は: エジソンADHDだったといいますが、良く似ている気がしますね。果たしてただの性格なのか、発達障害なのか。
ゆ: ナップスターを作り、そしてこのフェイスブックにもかんでくるショーン・パーカーも同じ臭いがしますね、でも彼の場合は性格かなあ(笑。

は: 一方で気の毒なのは常識人。彼にアイデアを盗用されたウィンクルボス兄弟、創業時の共同経営者エドヴァルド・サベリン、この二組が結局訴訟を起こさざるを得なくなる過程は実に丁寧に描かれていて、しかも同時に訴訟シーンも出てくるのでとてもスリリングで飽きさせない展開ですね。
ゆ: 普通映画の主人公が訴訟を起こされれば、起こした方の印象が悪くなるもんですが、これが全く逆で彼ら二組の方がよほど紳士的で同情してしまう。

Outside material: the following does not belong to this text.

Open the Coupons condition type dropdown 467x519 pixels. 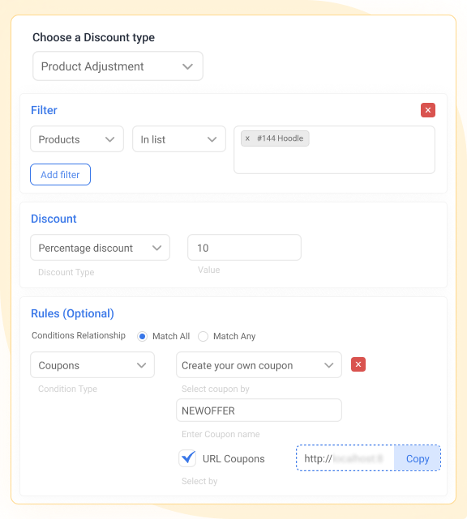[x=92, y=365]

そのあたりの描き方が上手いと思いました。
は: とは言っても結局フェイスブックが大成功していく原動力はマークの才能とショーンのはったりめいた行動力にある事もはっきりと提示されていますね。
ゆ: もしマークウィンクルボス兄弟に素直に協力しているだけの人物であったら、またエドヴァルドとの友情を大事にして彼を信じてショーンを遠ざけていたら、今のフェイスブックは無いわけで、私のような凡人としては複雑な思いでその過程や訴訟を見ておりました。

は: となりますと、演技においてもエクセントリックなマーク役のジェシー・アイゼンバーグ、ショーン役のジャスティン・ティンバーレイクについつい目を奪われてしまいますね。
ゆ: どうしてもそうなりますよね。特に主人公マーク役のジェシーはファーストシーンのあきれるほど早口で一方的な喋りからマーク・ザッカーバーグになりきり、徹頭徹尾天才肌で利己的でありながらそれを自覚していないと言う人間像を演じきっていましたね。アカデミー主演賞にもノミネートされたそうですが、頷けますね。

は: マークがその振られた相手エリカと一度仲直りを試みるシーンでは彼の所業に深い恨みを持つ彼女ににべも無く振られますが、最後のシーンではその彼女もフェイスブックに登録している事が分かります。
ゆ: ラストシーンで彼女にメッセージを送ろうとするシーンは一応この映画も青春映画なんだと主張しているようです(笑。さて、エリカ様はどうリプライしたんでしょうね~。

は: というわけで巨大SNSの波乱万丈の成長過程をとおしてハーバードを中心とした人間群像を描いた興味深い人間ドラマでございました。
ゆ: しつこいようですがあくまでもフィクションだそうですので、単純にマーク・ザッカーバーグがこういう人間だと信じてはいけないと思いますが、そう信じさせてしまうようなリアルな描き方は見事だったと思います。
は: では評価でございます。
ゆ: ブームに乗っかってスキャンダラスな映画を作った、という見方もできますが、それにしても一本の映画として良くできていると思いました。